That worked pretty well for a while but as the numbers at Clearleft began to creep into the upper teens, it became clear that it wasn’t a sustainable hiring policy—most of the “senior” people are already quite happily employed. So we began to consider the possibility of taking on somebody in a “junior” role. But we knew we could only do that if it were somebody else’s role to train them. Like I said, this was ‘round about the time I was questioning exactly what my role was anyway, so I felt ready to give it a shot.

Hiring Charlotte was an experiment for Clearleft—could we hire someone in a “junior” position, and then devote enough time and resources to bring them up to a “senior” level? (those quotes are air quotes—I find the practice of labelling people or positions “junior” or “senior” to be laughably reductionist; you might as well try to divide the entire web into “apps” and “sites”).

Well, it might only be one data point, but this experiment was a resounding success. Charlotte is a fantastic front-end developer.

Now I wish I could take credit for that, but I can’t. I’ve done my best to support, encourage, and teach Charlotte but none of that would matter if it weren’t for Charlotte’s spirit: she’s eager to learn, eager to improve, and crucially, eager to understand.

Christian wrote something a while back that stuck in my mind. He talked about the Full Stack Overflow Developer:

Full Stack Overflow developers work almost entirely by copying and pasting code from Stack Overflow instead of understanding what they are doing. Instead of researching a topic, they go there first to ask a question hoping people will just give them the result.

When we were hiring for the junior developer role that Charlotte ended up filling, I knew exactly what I didn’t want and Christian described it perfectly.

Conversely, I wasn’t looking for someone with plenty of knowledge—after all, knowledge was one of the things that I could perhaps pass on (stop sniggering). As Philip Walton puts it:

The longer I work on the web, the more I realize that what separates the good people from the really good people isn’t what they know; it’s how they think. Obviously knowledge is important—critical in some cases—but in a field that changes so quickly, how you go about acquiring that knowledge is always going to be more important (at least in the long term) than what you know at any given time. And perhaps most important of all: how you use that knowledge to solve everyday problems.

What I was looking for was a willingness—nay, an eagerness—to learn. That’s what I got with Charlotte. She isn’t content to copy and paste a solution; she wants to know why something works.

So a lot of my work for the past year has been providing a framework for Charlotte to learn within. It’s been less of me teaching her, and more of me pointing her in the right direction to teach herself.
____
WHAT THE EXERCISE ASKS: For each statement, say yes or no to whether it agrees with the passage above, and quote the words from the passage that decide it. 1. The writer takes credit for Charlotte becoming a fantastic front-end developer. 2. Most of the "senior" people were already happily employed elsewhere. 3. The writer was looking for someone with plenty of knowledge.

Collected data
____
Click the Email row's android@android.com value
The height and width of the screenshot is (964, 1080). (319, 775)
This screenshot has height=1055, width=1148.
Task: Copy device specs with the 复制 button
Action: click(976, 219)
____
RESULT FOR THIS TASK:
1. No: "Now I wish I could take credit for that, but I can’t."
2. Yes: "most of the “senior” people are already quite happily employed"
3. No: "I wasn’t looking for someone with plenty of knowledge"